A status monitoring method for determining whether or not an abnormality has occurred in a device based on whether or not status data indicating a status of a device to be monitored exceeds a predetermined threshold value,
Collecting the device status data for each preset first period,
Among the collected state data, by statistically processing a plurality of state data acquired in a predetermined second period longer than the first period, an average value and a standard deviation corresponding to the device are calculated, An average value and a standard deviation are calculated for each first period,
The calculated standard deviation value is corrected by filtering according to the characteristics of the device, and the threshold value corresponding to the device is set based on the average value and the standard deviation after the correction. Calculate every cycle,
A state monitoring method for determining whether or not an abnormality has occurred in the device using the calculated threshold value.

When the maximum value of the change amount of the state data collected in a preset observation period is Δx _max and the maximum value of the standard deviation calculated in the observation period is σ _max ,
The state monitoring method according to claim 5, wherein when the condition of Δx _max ≧ 2σ _max is satisfied, the filtering process is performed on each standard deviation obtained in the observation period.

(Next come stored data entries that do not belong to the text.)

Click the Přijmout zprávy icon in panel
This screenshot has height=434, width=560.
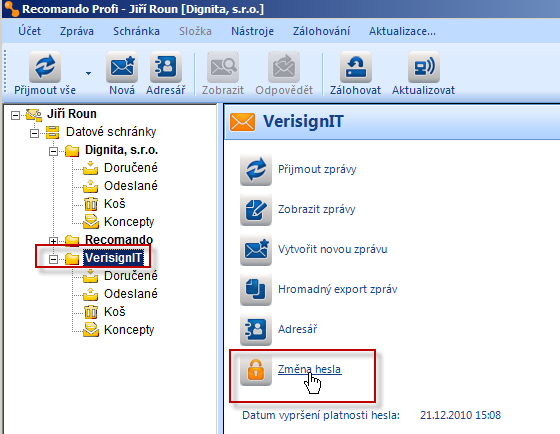point(256,170)
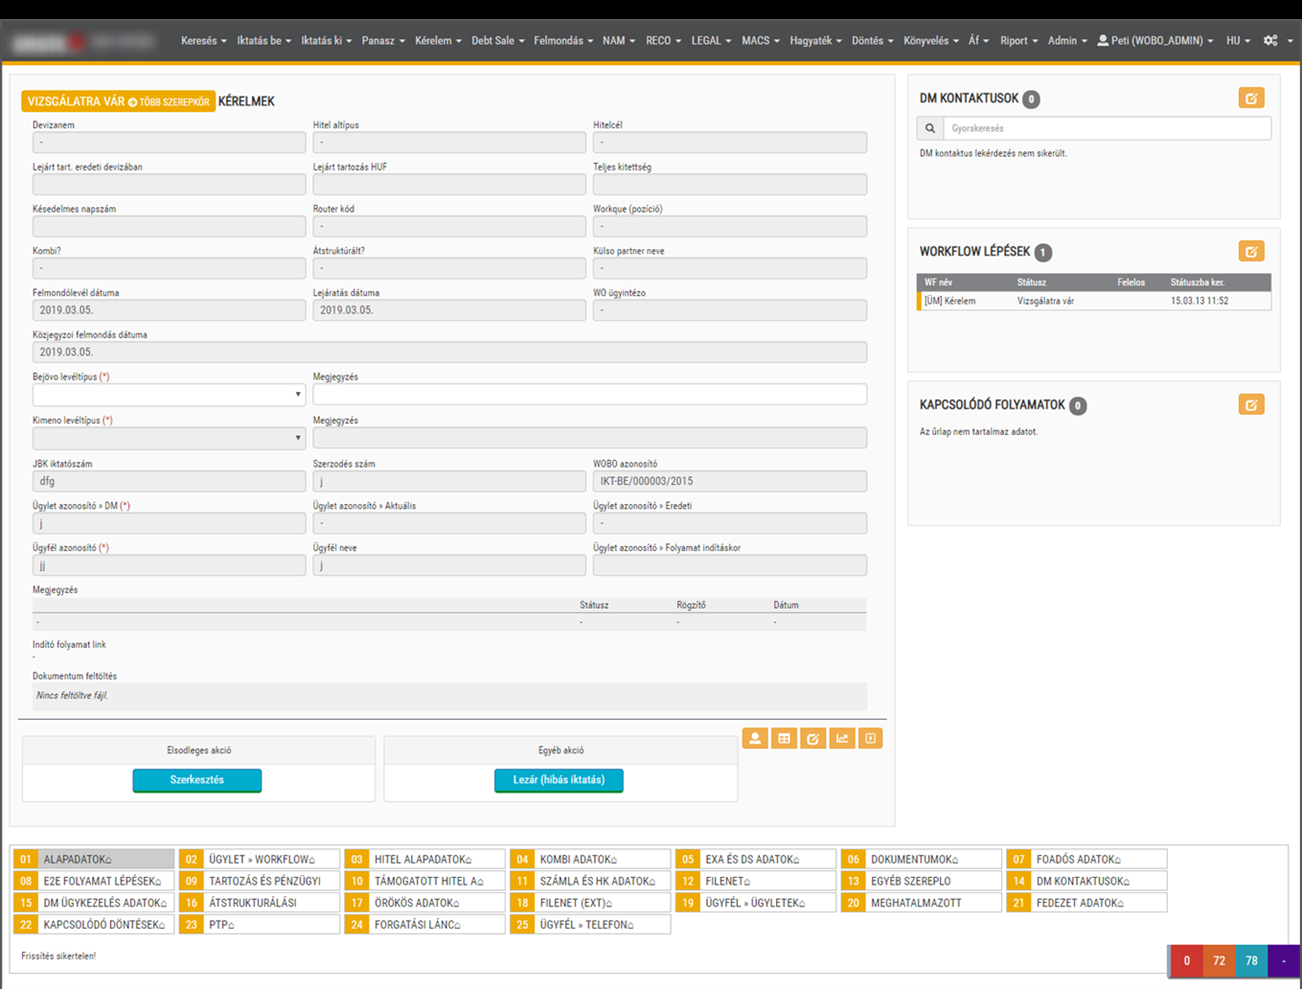
Task: Click the play icon button in action toolbar
Action: (x=871, y=739)
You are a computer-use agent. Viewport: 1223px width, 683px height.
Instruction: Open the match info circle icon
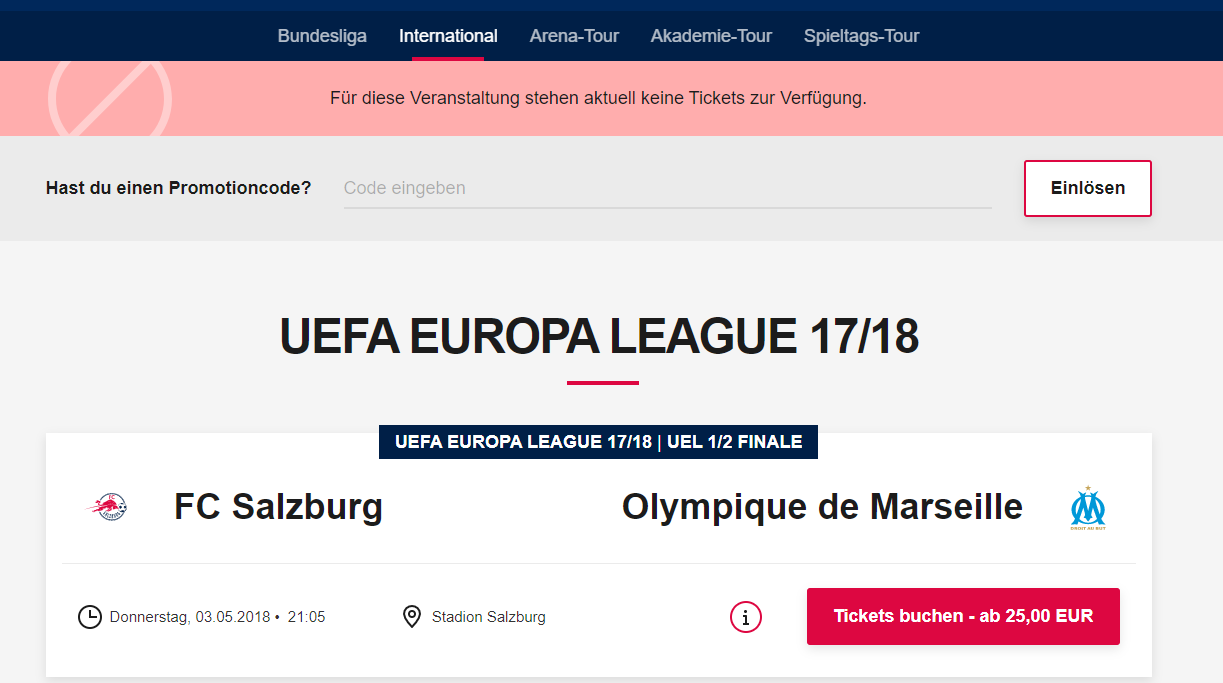click(746, 617)
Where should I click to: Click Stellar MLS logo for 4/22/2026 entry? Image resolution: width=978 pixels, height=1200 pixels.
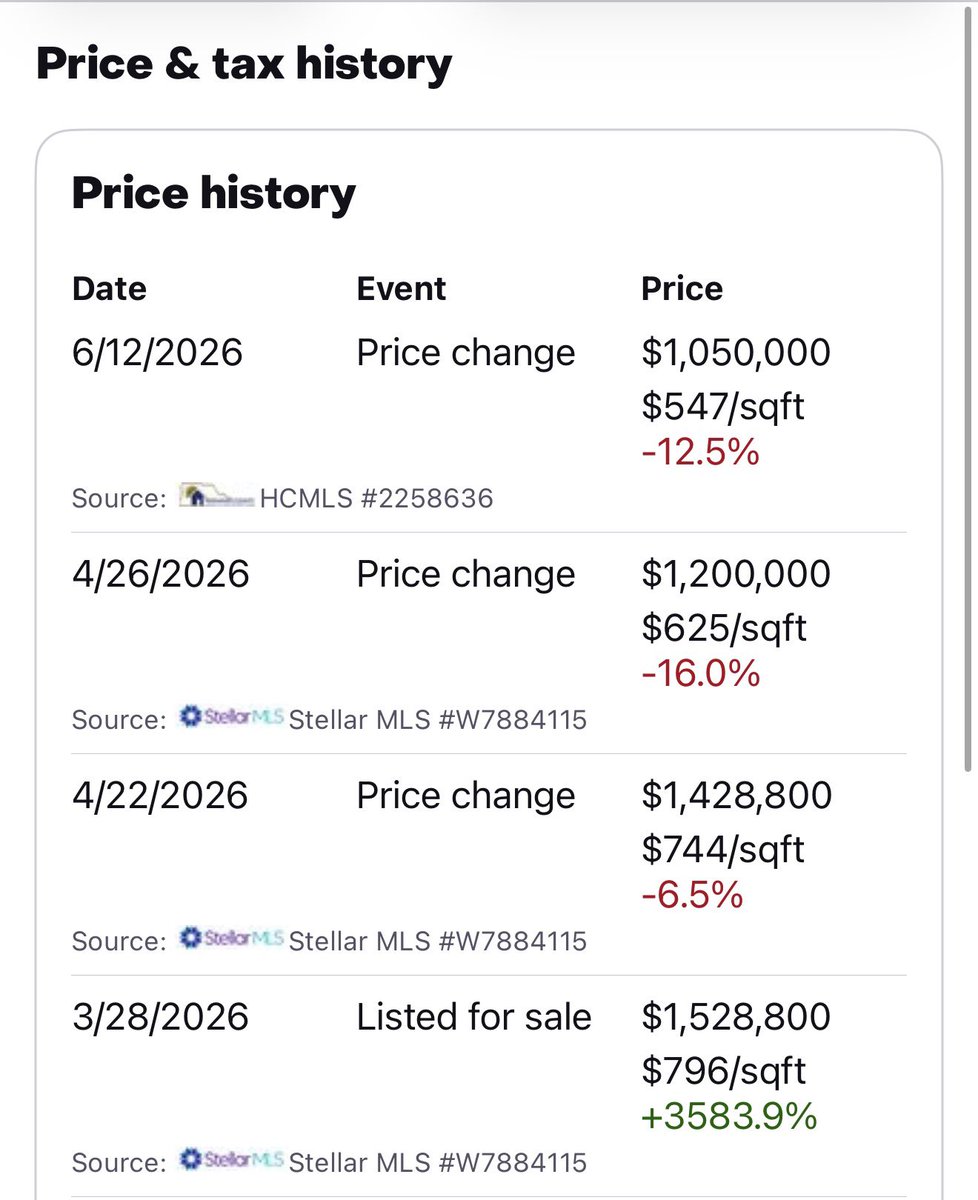231,940
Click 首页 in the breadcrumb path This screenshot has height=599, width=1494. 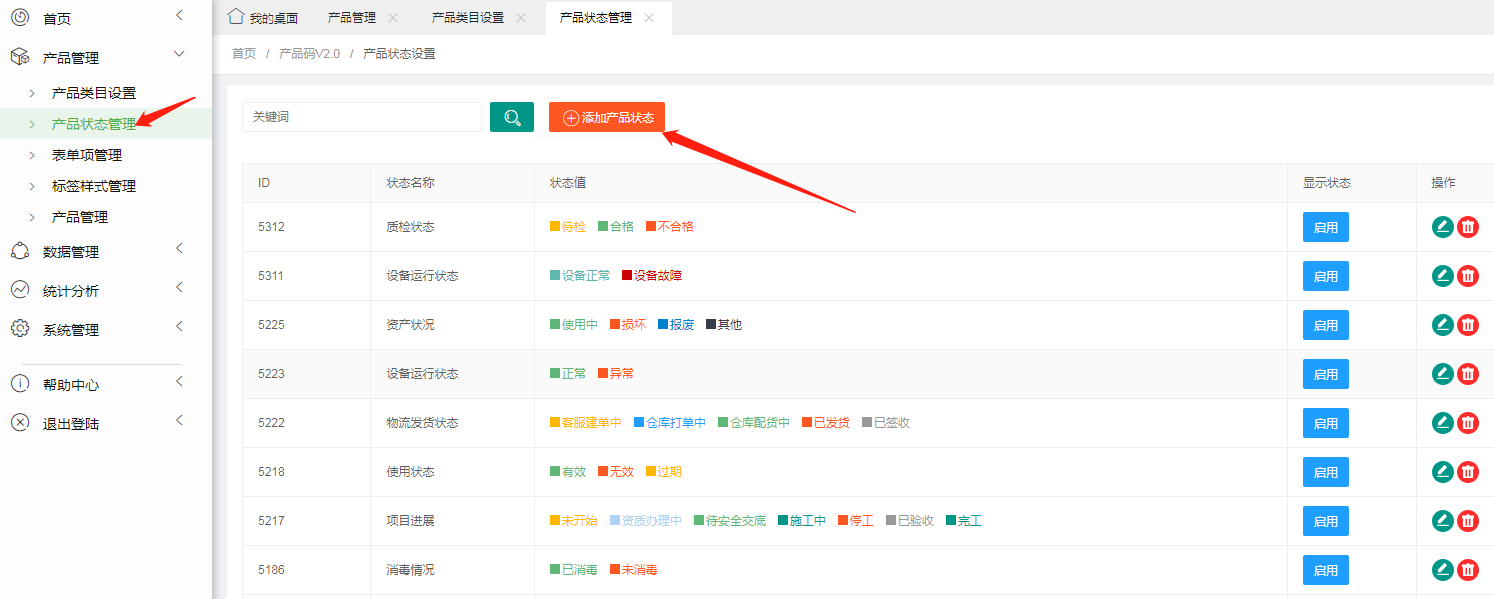coord(244,54)
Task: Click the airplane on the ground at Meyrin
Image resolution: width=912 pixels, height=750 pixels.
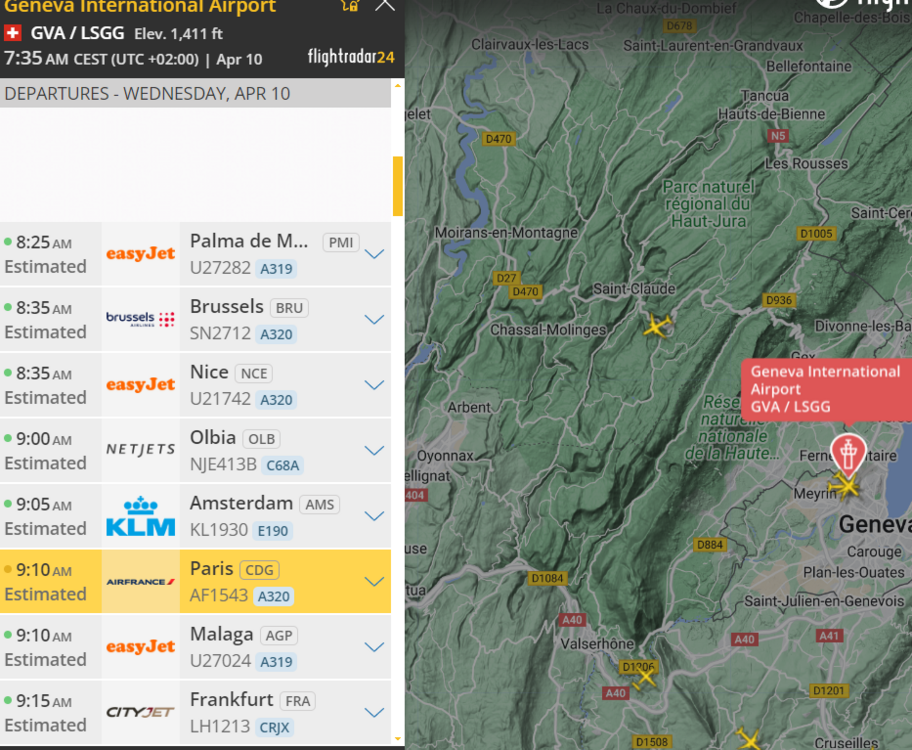Action: (847, 487)
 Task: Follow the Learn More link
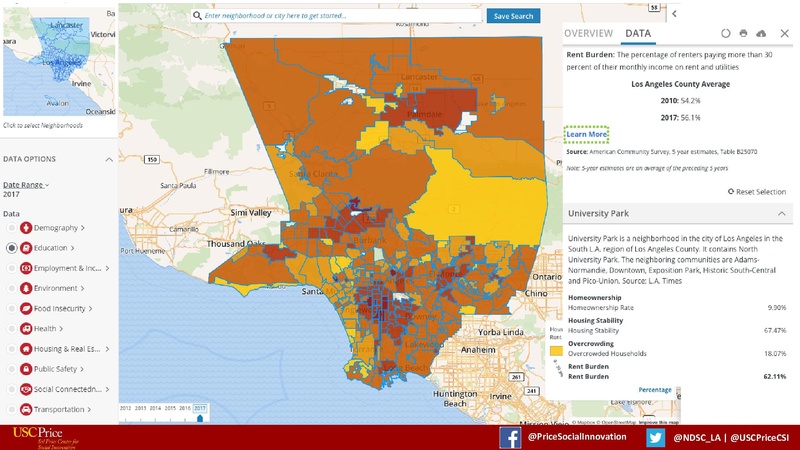pyautogui.click(x=586, y=134)
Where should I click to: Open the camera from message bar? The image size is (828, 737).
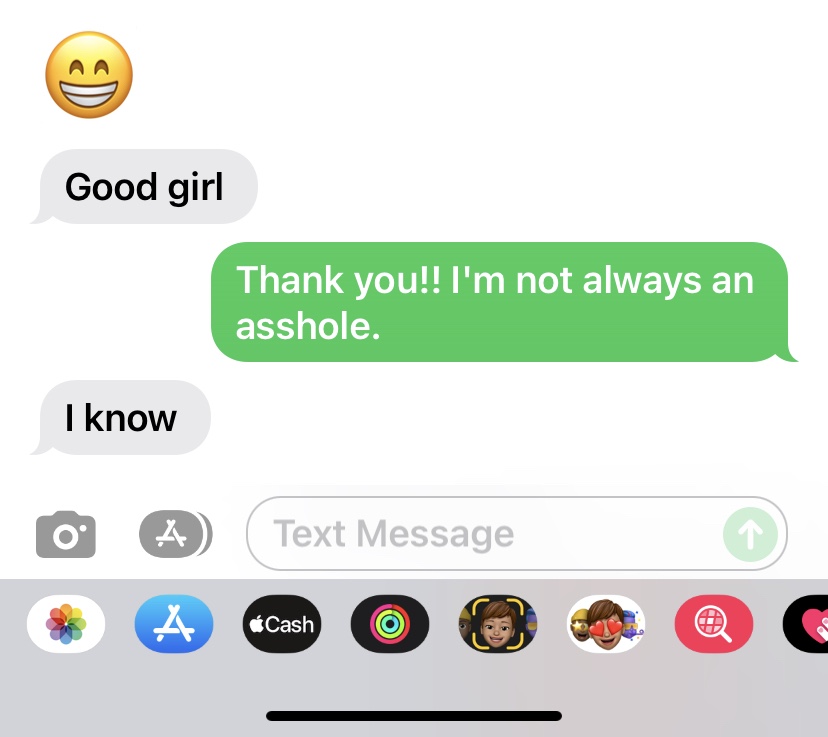(x=65, y=534)
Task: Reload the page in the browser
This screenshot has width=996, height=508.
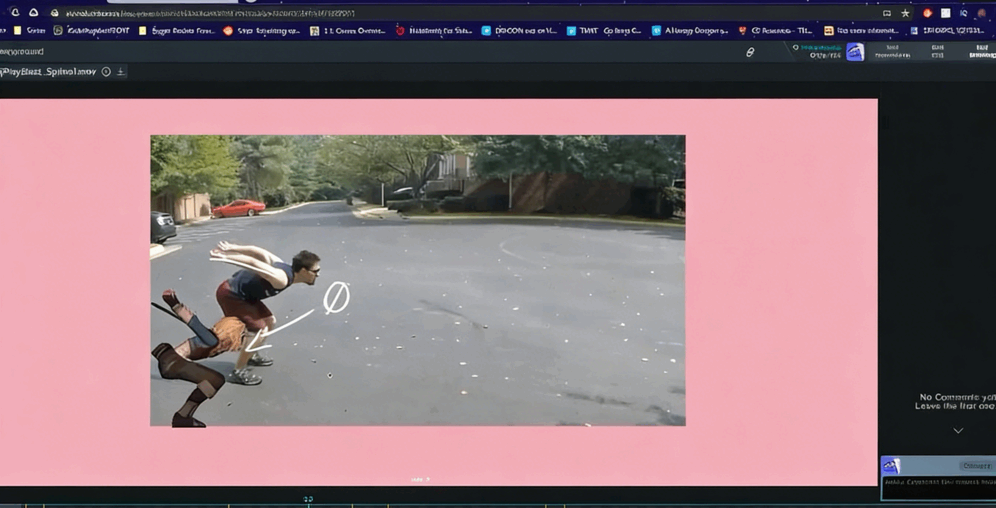Action: tap(14, 13)
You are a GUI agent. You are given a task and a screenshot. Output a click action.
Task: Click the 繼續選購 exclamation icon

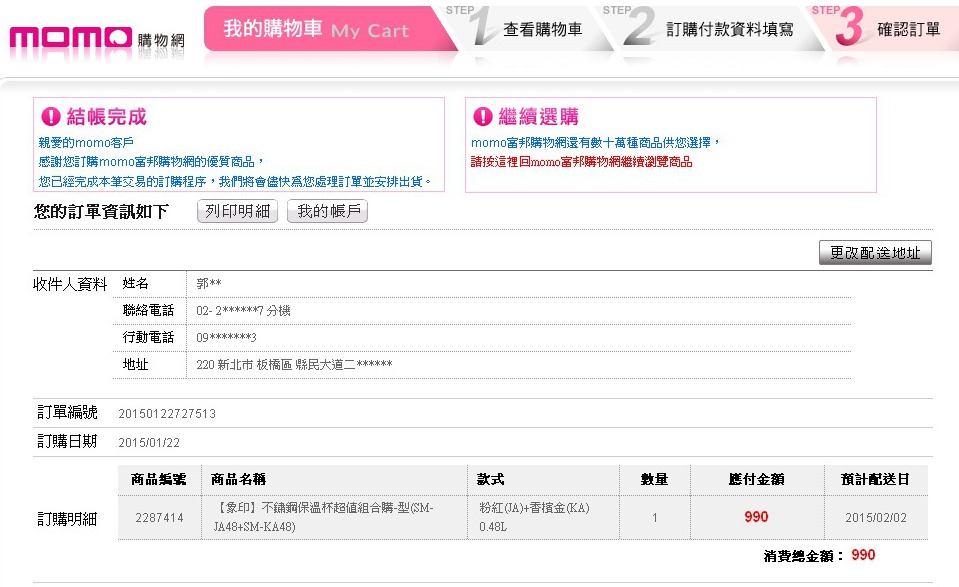[482, 117]
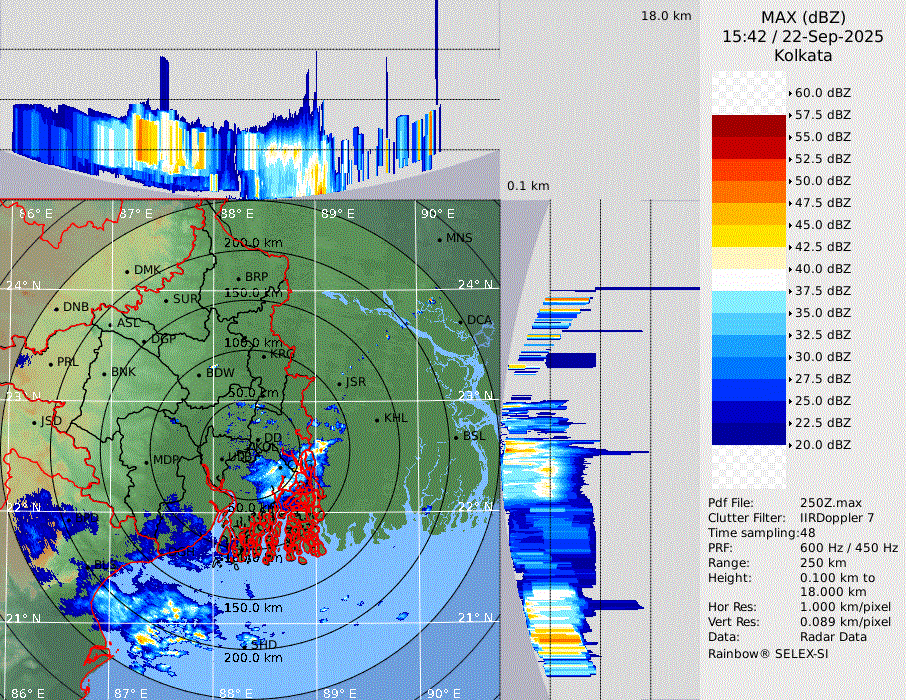Click the IIRDoppler 7 clutter filter value

838,518
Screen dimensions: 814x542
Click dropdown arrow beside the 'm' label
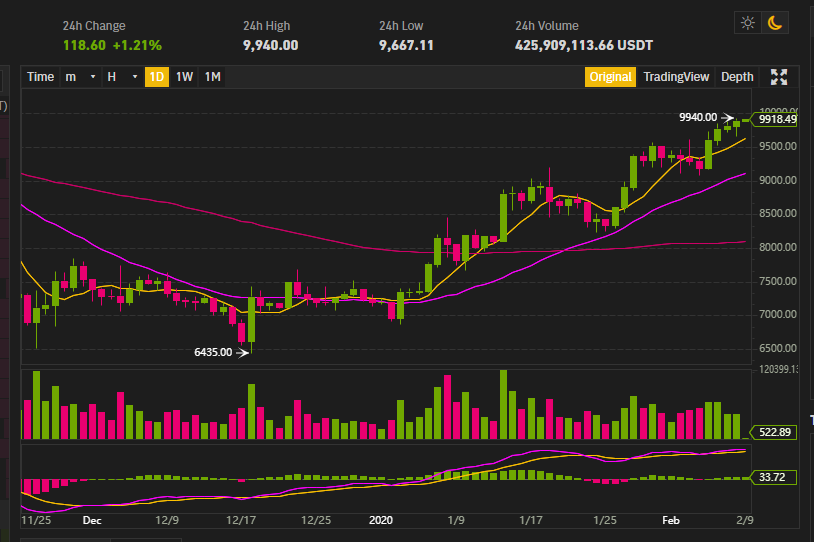click(x=93, y=77)
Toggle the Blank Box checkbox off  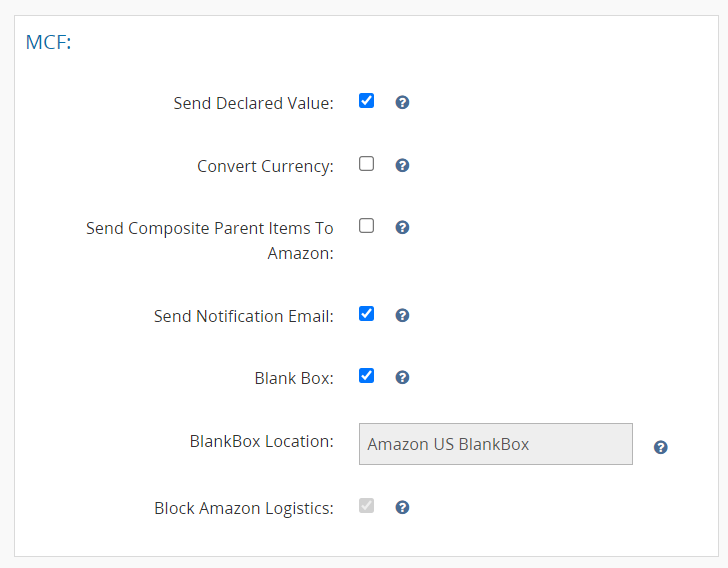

The state monitoring method according to claim 5 or 6, wherein, as the filtering process, correction is performed to increase a value multiplied by the standard deviation value as the standard deviation value decreases.

When the standard deviation is σ,
The state monitoring method according to claim 5, wherein the average value + 3σ is an upper threshold value and the average value −3σ is a lower threshold value.